Lívio Oliveira
Procurador Federal, membro da Academia Norte-Rio-Grandense de Letras, do Instituto Histórico e Geográfico do Rio Grande do Norte, da União Brasileira de Escritores no Rio Grande do Norte e da Associação Sertão Raiz Seridó.
24/02/2025 11h02
Algaravia dentro
Faço caminhadas no bairro em que hoje moro. Não têm o mesmo sabor das caminhadas no bairro da minha infância, o Barro Vermelho. Sinto até alguma inveja quando amigos me contam ao telefone sobre os seus passeios que restabelecem o roteiro daquele bairro. Não tenho muito o que fazer contra essa minha realidade, a não ser caminhar do meu bairro até o Barro Vermelho. Se não consigo fazer isso fisicamente, faço a pequena viagem dentro da minha mente, em meio às algaravias íntimas e o olhar para aquele menino que ainda sobrevive dentro de mim, libertando-se vez ou outra e seguindo por estradas inimagináveis, subindo em árvores, caindo delas e levantando, como tem sido na vida inteira.
Faço silêncio ao meu redor, antes de conversar pela milésima vez com o São Pedro que fica lá no alto da igreja, já no Alecrim, pertinho do Colégio das Neves, onde vivi as experiências apaixonadas e os olhares se dirigiam em êxtase para os corpos em formação das meninas lindas, em branco e azul da farda colada ao corpo. O santo me responde que ainda é hora de não falar, de escrever tudo num caderno como aqueles do colégio, com um arame em espiral. Vou tomando notas e ouvindo tudo. Tanta gente falando...melhor eu ficar quieto, em silêncio, enquanto dizem e ditam tudo. E eu anoto as sí-la-bas, fazendo escanções, tentando poemas, tentando algo dentro da mente, que parece ter esvaziado.

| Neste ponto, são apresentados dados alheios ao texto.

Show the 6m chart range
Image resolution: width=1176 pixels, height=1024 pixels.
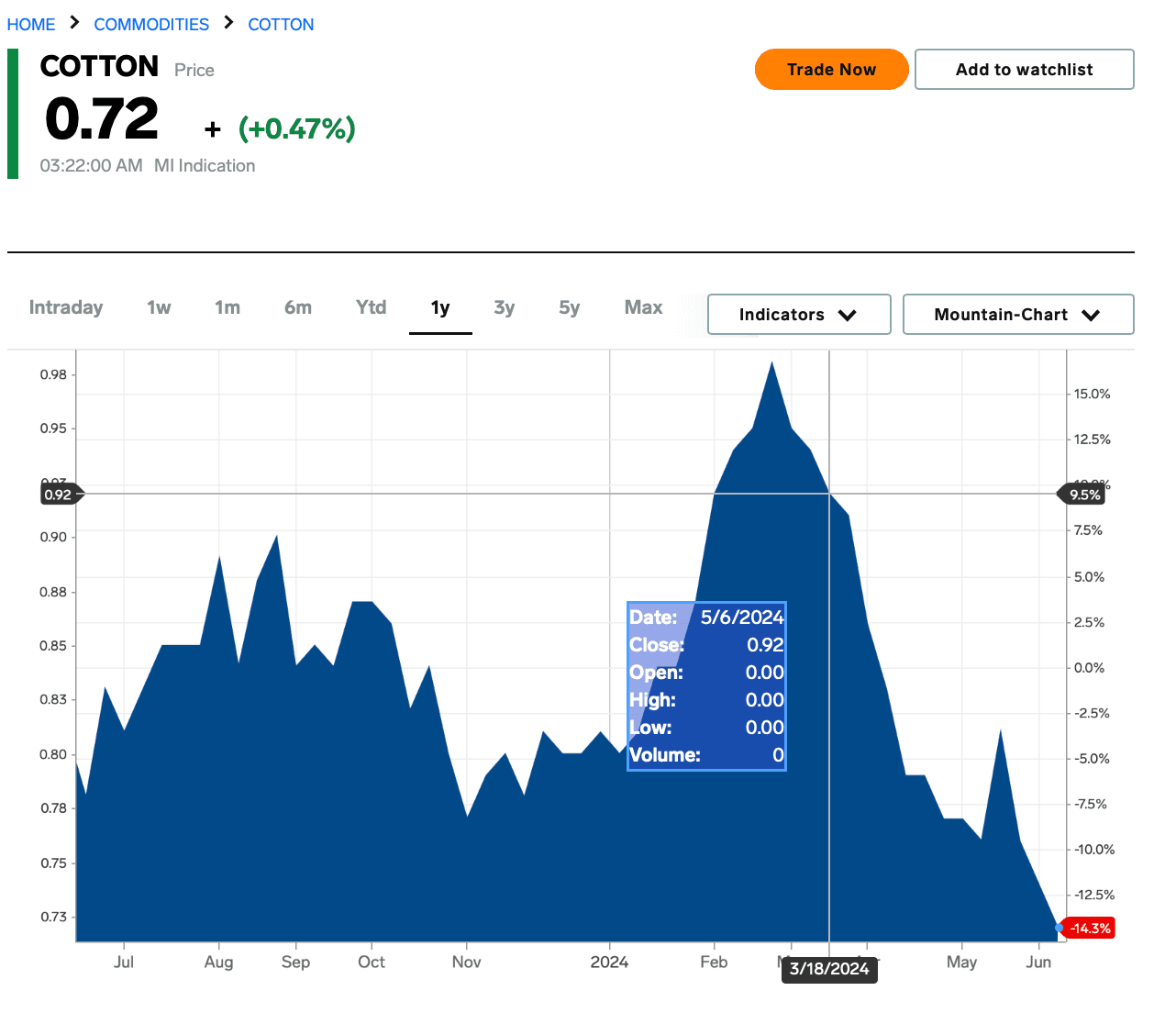[298, 307]
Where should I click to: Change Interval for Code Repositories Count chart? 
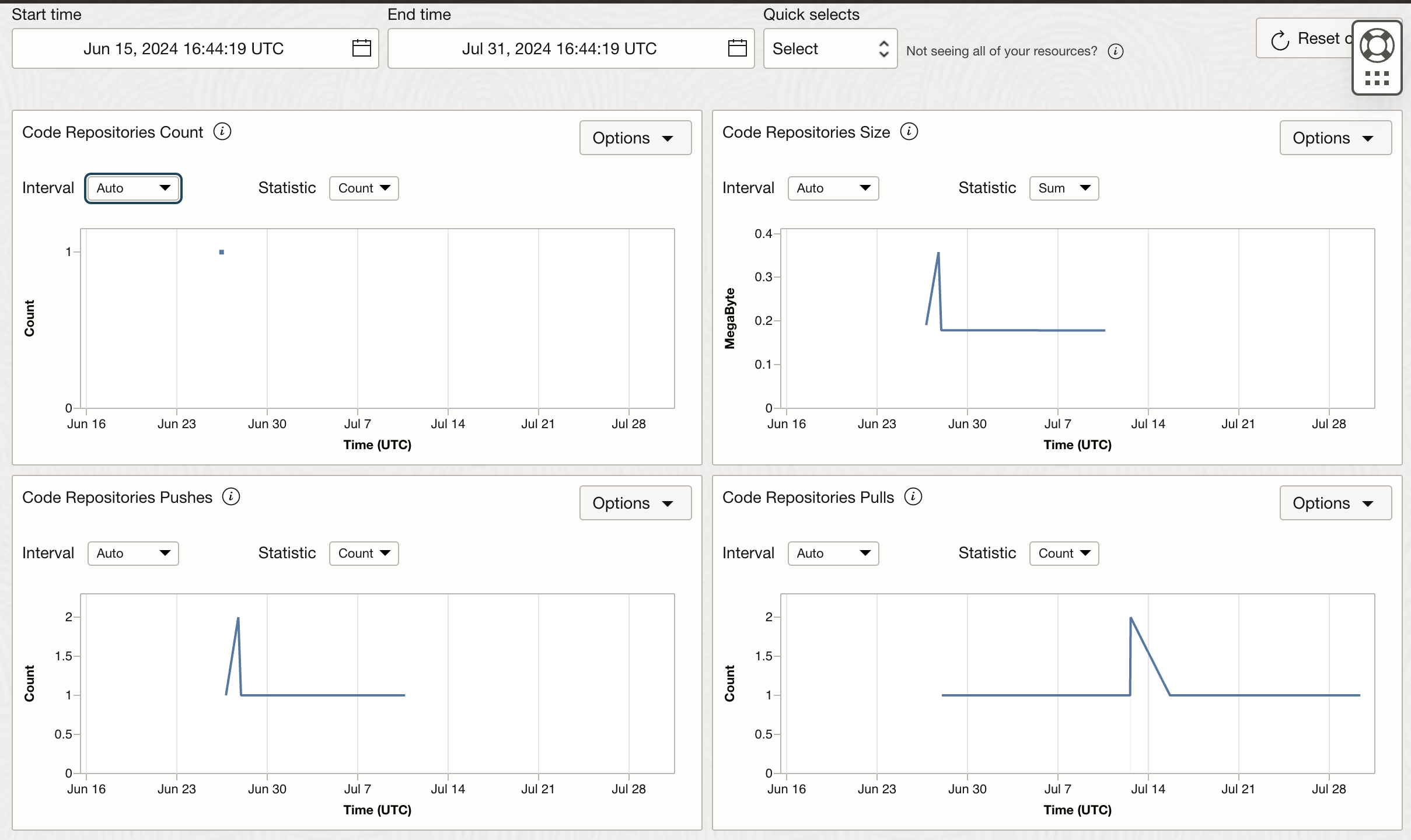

No coração sempre tenho algo, o que é bem diferente quando busco as razões. Sou movido para dentro desse “comboio de cordas” pessoano. Sou tragado. Não vislumbro possibilidade outra e prossigo, mesmo que doa fundo, mesmo que os movimentos do coração só me levem para um passado. Sou um amante retroativo, não penso em amores futuros, só os que tive e os que tenho. Os meus filhos realizam os sonhos de ter sido. E vão além, que é o que eu realmente desejo. Ser superado pelos filhos e guardar as minhas cicatrizes num baú a que somente eu possuo acesso.
O que me sossega mesmo é a algaravia dos pássaros lá embaixo, na praça linda e que possuiu dois nomes. Uma praça que é inaugurada mais de uma vez é uma praça lembrada. Poucas são aqui, na minha cidade cheia de sol e de luz e de trevas da razão. Tudo é bom, diferentemente da canção que Caetano deu para Roberto. Tudo é bom porque parece ser. Só os inquietos, como sou, importam-se com o que é profundo e que termina machucando, provocando dor que sobe pela pele. Não aconselho. Apesar de tudo, de todo esse tempo diferente, estranho, com micro-organismos se instalando nos corpos das pessoas e rasgando tudo dentro, aqui fora ainda há muita luz solar e ventos, que até movem uns moinhos gigantescos, mas com menos charme do que os que Cervantes colocou diante de Dom Quixote.
Prossigo nessa luta diária contra e a favor das palavras. São elas que me dizem. Delas tiro o proveito de viver algo criativo e sonhar, sonhar sempre. As duas palavras, “barro” e “vermelho”, talvez sejam tão fortes dentro do meu interior fraco, que não as evito. Apenas as observo e as perscruto, numa poltrona diante da ponte, aquela ponte que leva o sagrado nome de Newton Navarro. Sento-me aqui e busco alcançar o horizonte após ela, enfiado nesta poltrona parecida com a “Nuvem” de Pablo Neruda em Valparaíso. Parece que aguardo um barco imenso, como o que levava o rinoceronte de Fellini: “E la nave va”.